Alberta Hospitals Minister Matt Jones says he doesn’t blame doctors for the delay in a core government plan to address extreme pressures in the province’s emergency departments.
Jones said Tuesday he’s hopeful the government and doctors can find a way to hire the emergency department triage liaison physicians he previously promised for February.
“I’m optimistic we can find a solution. There’s two sides to this, and I take accountability for our side of it,” he said at an unrelated news conference in Calgary.
Jones made the pledge in January in an effort to expedite patients through emergency rooms in the wake of stories of suffering and potentially preventable hospital deaths.
His remarks come a day after United Conservative Premier Danielle Smith was more blunt. When asked for an update on the file, she pointed to the Alberta Medical Association, which represents doctors.
“I would just suggest you ask the AMA,” she said Monday.
Dr. Brian Wirzba, the association’s president, later said in a statement that weeks of confusion among government ministries and agencies about who is responsible for contract conditions left negotiations in limbo.
“Contrary to what was stated in a government press conference today, the delay has not been on the AMA’s end and is not solely related to the compensation rate,” he said.
Wirzba said the government didn’t follow a previous agreement that outlines how “alternative relationship plans,” or ARPs, are meant to be approved and implemented when approaching the triage liaison physician file.
ARPs are special wage agreements for doctor pay that differ from the traditional fee-for-service model.
Wirzba said doctors want to take on the jobs, and there is no time to waste in resolving the issue, given the public’s concern about the emergency department “crisis.”
On Tuesday, Jones said he’s met with ER physicians interested in the role, and got a budget of $20 million approved over two years to implement the position in nine hospitals across Alberta.
”(I’m) certainly not blaming the AMA,” he said.
Asked twice about the government failing to follow the negotiation process laid out in the master agreement, Jones reiterated that the government continues to engage with the association.

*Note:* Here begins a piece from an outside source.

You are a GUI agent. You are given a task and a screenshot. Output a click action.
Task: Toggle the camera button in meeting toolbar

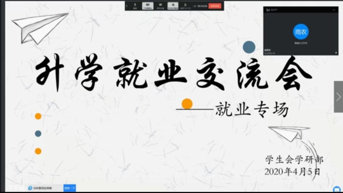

A January letter from the organization’s section of emergency medicine outlined seven sticking points with the government’s proposed contract.
They relate to pay rates, administration burdens and liability protection for the special ER doctors.
So far, Jones said, the government has agreed to one adjustment for after-hours pay.
“We’re happy to work through those, although we can’t work through them immediately. It does take time,” said Jones.
He said a meeting with the doctors’ association is scheduled for this month, and more meetings are to follow as part of negotiations for a broader pay agreement.
Jones did not offer a timeline for when the triage liaison position might be deployed.
If both sides can’t come to terms soon, Jones said, short-term contingency plans could include bringing in nurse practitioners and triage nurses or boosting emergency room budgets.
The Nurse Practitioner Association of Alberta said the backlog of patients in waiting rooms isn’t because of a lack of assessments by nurses, nurse practitioners or other front line staff.
“The pressures facing Alberta’s emergency departments are largely driven by broader system capacity challenges — including limited community-based resources and ongoing barriers to admitting patients from the ED and discharging patients from hospital,” it said in a statement to The Canadian Press.
Alberta’s Opposition NDP has painted the original announcement as a communications exercise rather than an effective strategy to address ER concerns.
Sharif Haji, the NDP critic for primary health services, told reporters Tuesday that Albertans are no closer to a solution that could address crowded ERs, and accused the minister of dragging his feet.
“We’re talking about people dying in hospitals while awaiting care. It’s not a time to play a blame game,” he said.
“What needs to happen is governing, and this government is incapable of governing.”
Haji added that deploying triage liaison physicians was originally presented as an urgent, temporary solution, so the government tying that solution to a long-term contract negotiation was “baffling.”